Não é apenas na atmosfera, mas também nos oceanos, que as transformações ocorrem. As correntes marítimas, com grande influência no clima, estão ser profundamente afectadas, o que acontece comprovadamente com a Corrente Quente do Golfo – por sinal devido a um fenómeno que desafia o aquecimento generalizado: o arrefecimento das águas do Atlântico Norte subpolar.
Este fenómeno aparentemente contra a corrente é, afinal, consequência do acréscimo do degelo ártico, que provoca o arrefecimento das águas contíguas e reduz os efeitos de correntes quentes como a do Golfo.
O arrefecimento dessas camadas de águas subpolares é cada vez mais frequente, forçando o sistema da corrente do Golfo a enfraquecer, como aliás foi previsto nos modelos climáticos elaborados a partir dos dados do aquecimento global.
A redução de emissões para a atmosfera, o combate ao efeito de estufa não é apenas necessário ou recomendável: é urgente.

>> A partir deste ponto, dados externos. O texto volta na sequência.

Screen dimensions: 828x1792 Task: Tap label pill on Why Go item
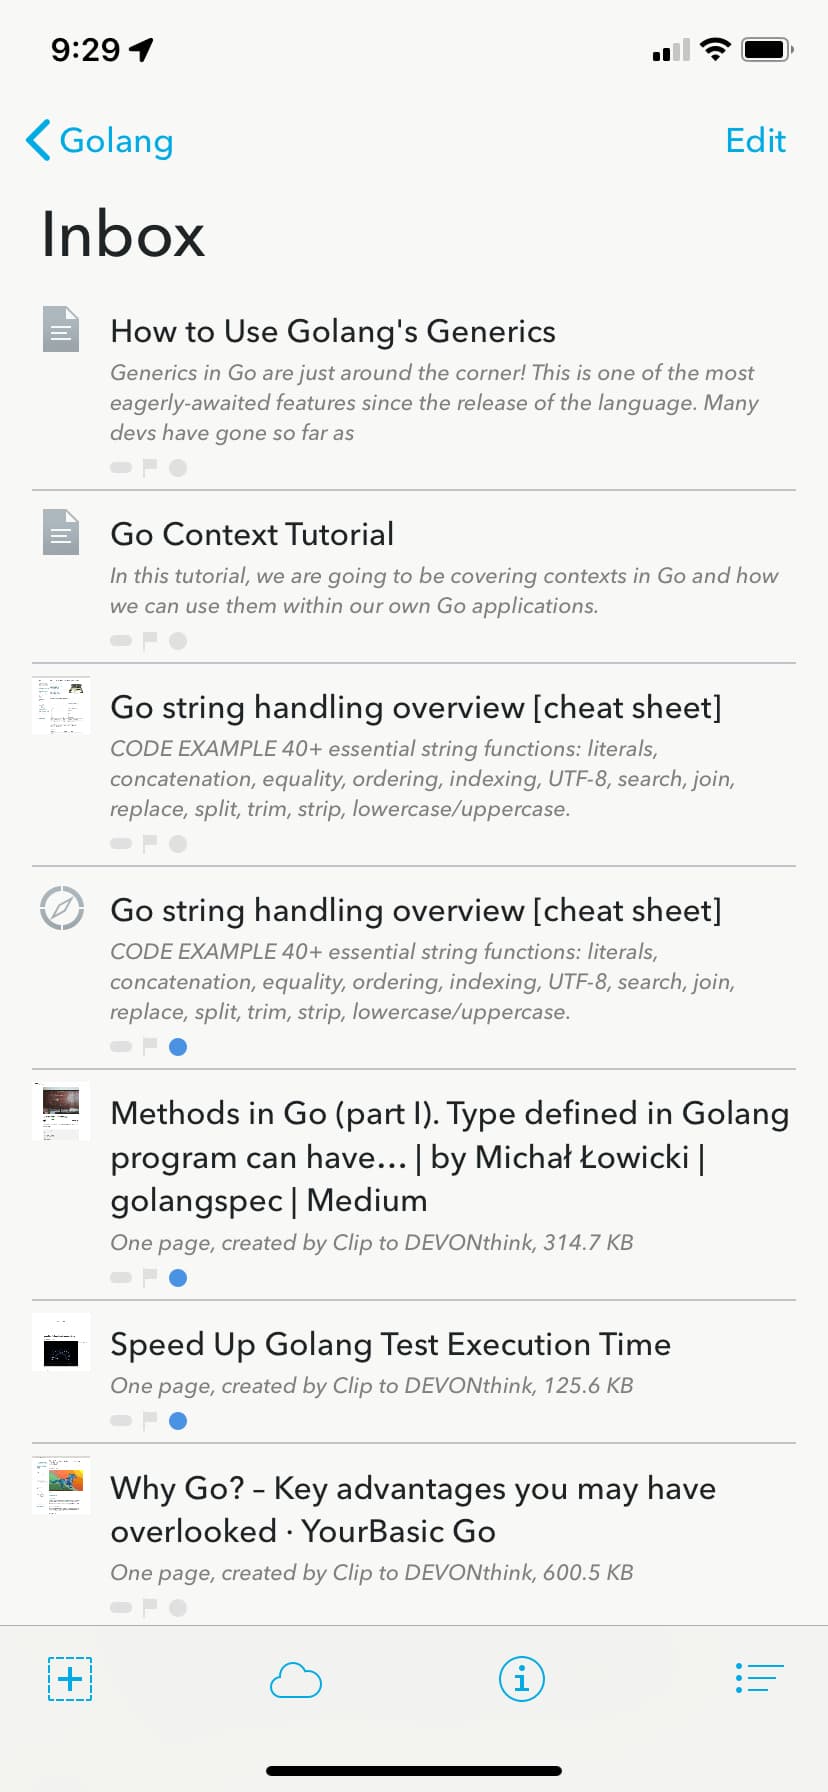(x=121, y=1607)
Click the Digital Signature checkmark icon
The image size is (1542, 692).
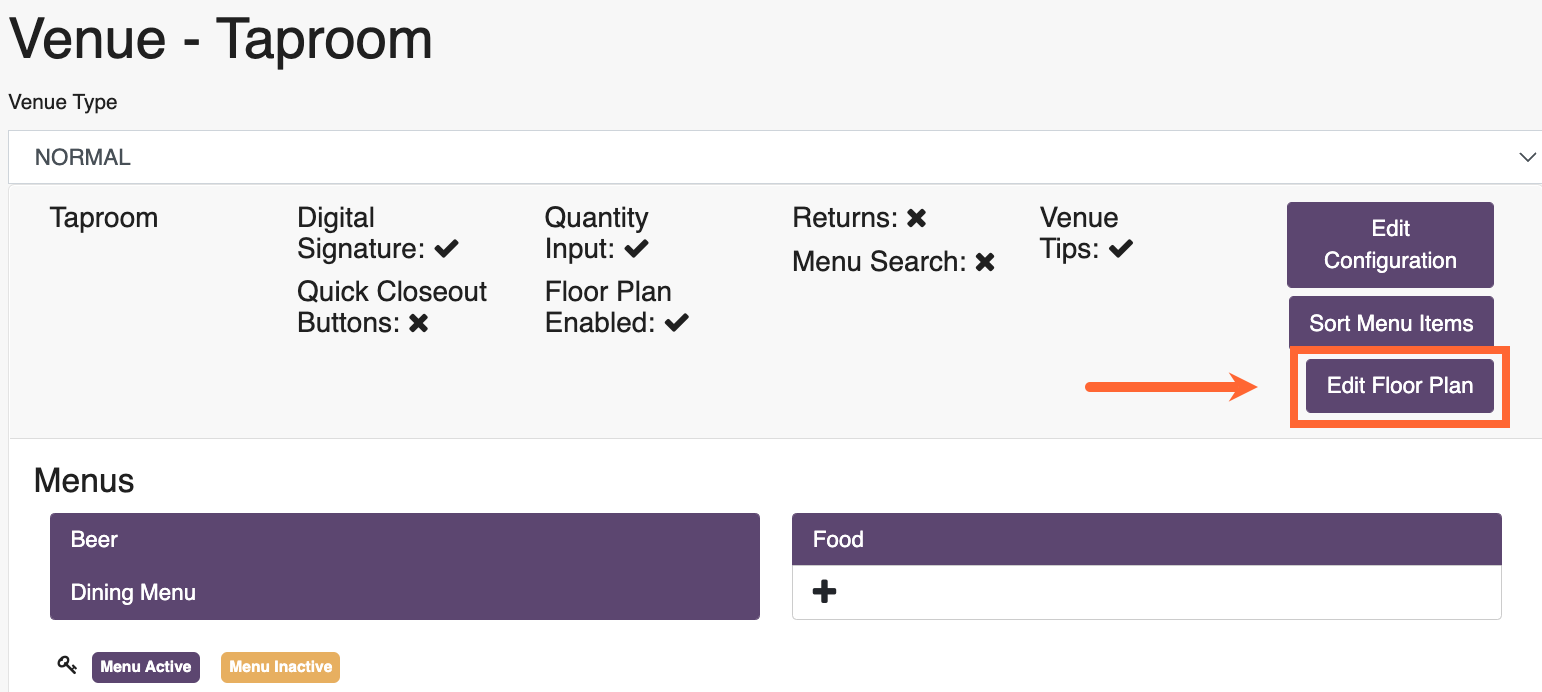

Os acordos internacionais tentando limitar a subida das temperaturas ambientes em dois graus Celsius até 2020 fracassaram, tornaram-se relíquia arqueológica ainda dentro do seu prazo de validade, situação que revela até que extremos chega a irresponsabilidade das instâncias públicas, privadas e transnacionais que mais influenciam a vida num planeta que continua a adoecer todos os dias.
A insurreição do clima é apenas uma parcela desse drama colectivo.